◆ Exercise aim
Gather every line below that contains the word "Open" and copy each one in full.

◆ Available data
[BEGIN]

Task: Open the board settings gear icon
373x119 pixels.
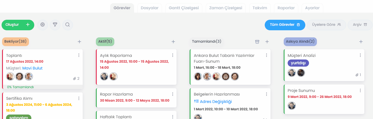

[END]
[BEGIN]

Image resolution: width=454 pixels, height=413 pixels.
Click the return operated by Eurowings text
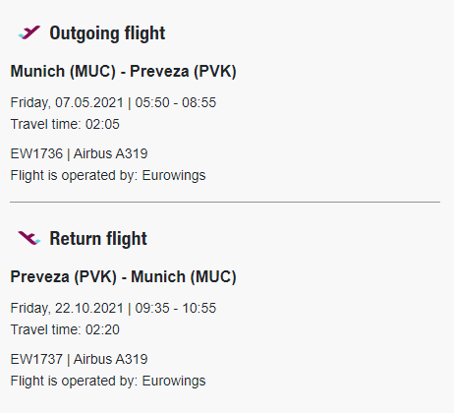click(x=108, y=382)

[END]
[BEGIN]

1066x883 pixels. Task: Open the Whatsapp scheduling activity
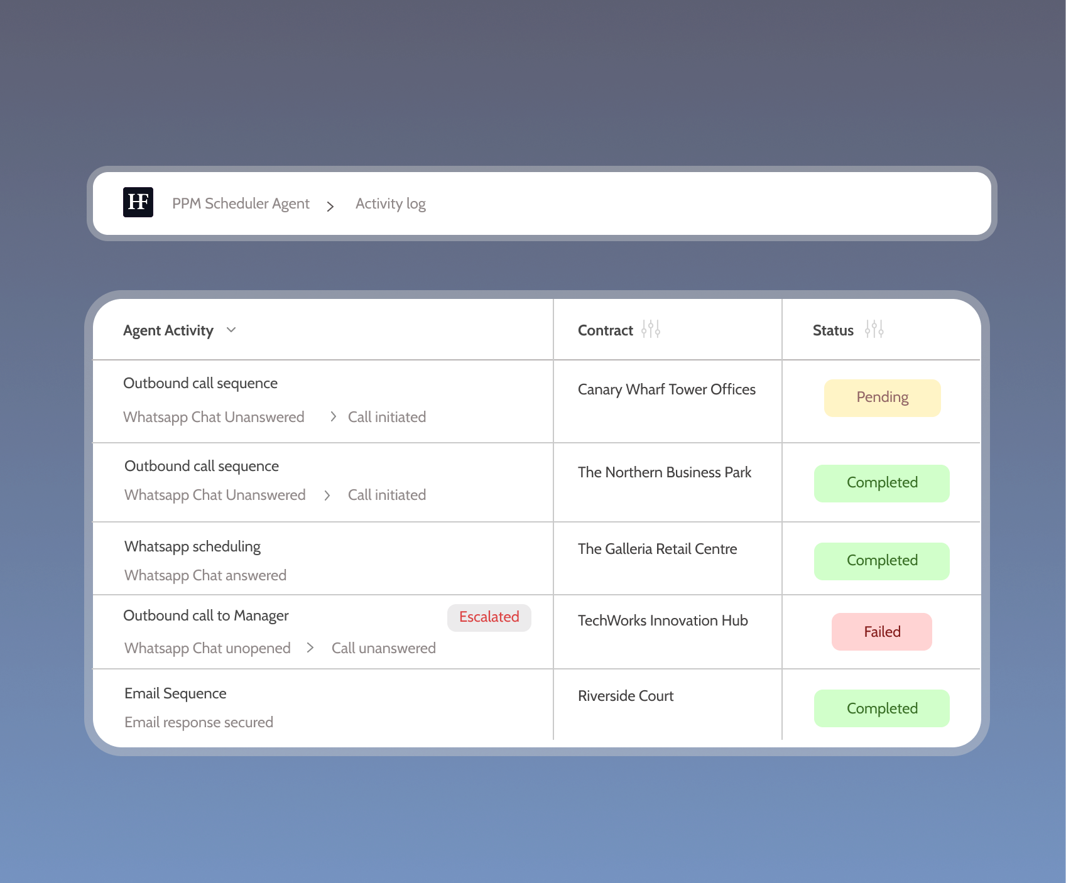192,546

[END]

◆ Exercise output
Task: Open the board settings gear icon
1066x883 pixels. Task: Open the Whatsapp scheduling activity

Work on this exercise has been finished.